■ Work required: Rewrite the entries from the line that contains "Task: Jump to" through the line that contains "Action: tap(1297, 199)", replacing "Financial statements" with "Balance sheet" and leaving everything else unchanged.

■ Task material:
---------------

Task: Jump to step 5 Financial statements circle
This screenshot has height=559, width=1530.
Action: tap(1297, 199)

---------------

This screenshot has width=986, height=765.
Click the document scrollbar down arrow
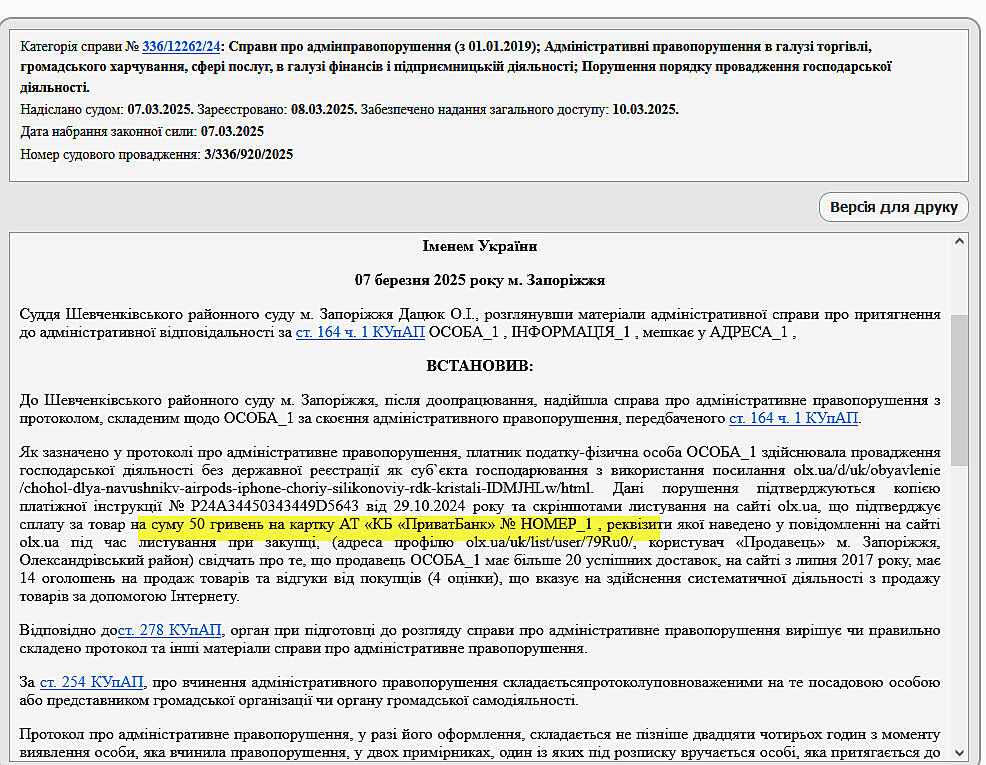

---------------

■ Written solution:
Task: Jump to step 5 Balance sheet circle
This screenshot has height=559, width=1530.
Action: tap(1297, 199)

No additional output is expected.